Hay objetos cotidianos que muchas personas consideran pequeños engaños de la vida moderna: el botón de cerrar puertas del ascensor o el de "pulse peatón" en algunos semáforos, los bolsillos falsos de ciertas prendas o esas servilletas de los bares que parecen incapaces de limpiar nada a la primera. Aun así, seguimos pulsándolos, seguimos comprando esa ropa y seguimos sacando una servilleta tras otra cada vez que la necesitamos.
Pero hay quien es capaz de mirar más allá de su utilidad inmediata. Es el caso de Felipe Hernández, un fotógrafo madrileño que ha convertido estos pequeños papeles desechables en auténticas piezas de diseño y memoria cultural. Para él representan “la belleza de lo inútil”.
Pequeñas historias impresas en papel
Las servilletas recopiladas por Hernández no son simples trozos de papel. Muchas llevan los nombres, dibujos o mensajes de los locales que representan. Por ejemplo, algunas agradecen la visita de los clientes y otras incluyen ilustraciones relacionadas con la historia del establecimiento o con los productos que sirven.

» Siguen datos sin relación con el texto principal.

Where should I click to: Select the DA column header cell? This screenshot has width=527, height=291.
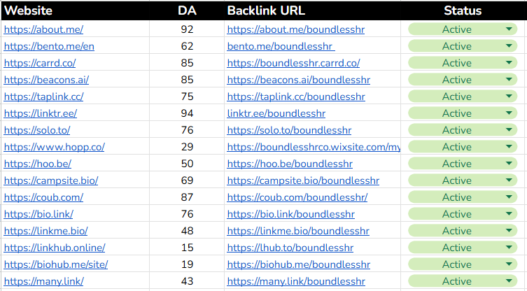click(x=187, y=10)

El fotógrafo comenzó compartiendo su colección en redes sociales después de reunir más de 150 ejemplares. Con el tiempo, el proyecto creció hasta convertirse en un libro que reúne una selección de 600 servilletas de las más de 1.000 que forman parte de su archivo.
Un símbolo de los bares de siempre
Hernández considera que estas servilletas representan algo más profundo como es la resistencia de los bares tradicionales frente a la transformación de las ciudades. Para él, estos pequeños detalles reflejan la personalidad de cada barrio y de cada negocio, algo que se está perdiendo con la desaparición de algunos establecimientos históricos y la llegada de modelos más uniformes.

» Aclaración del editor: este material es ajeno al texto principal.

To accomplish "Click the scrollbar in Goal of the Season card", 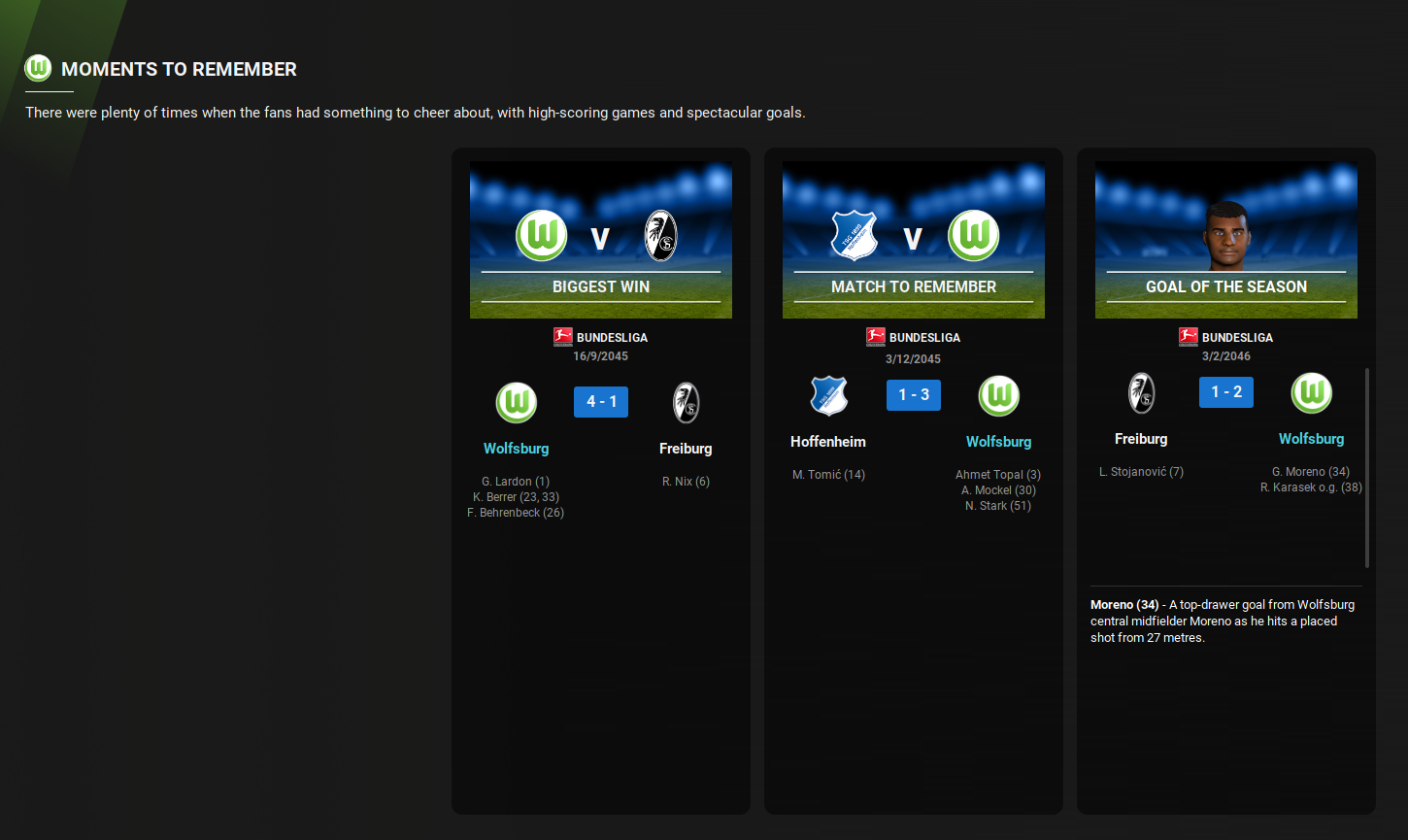I will point(1366,466).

“Los centros de nuestras ciudades están perdiendo su identidad”, señala Hernández, que recuerda cómo algunos bares que aparecen en su colección han cerrado por problemas económicos, subida de alquileres o cambios en el entorno urbano.
Cada servilleta puede acabar desapareciendo con el restaurante que la creó, pero mientras forma parte de esta colección conserva la memoria de un lugar, una época y una forma de entender la vida alrededor de una barra. Y es que aunque su función original sea limpiar las manos, son un pequeño espacio donde se encuentra la esencia de estos bares.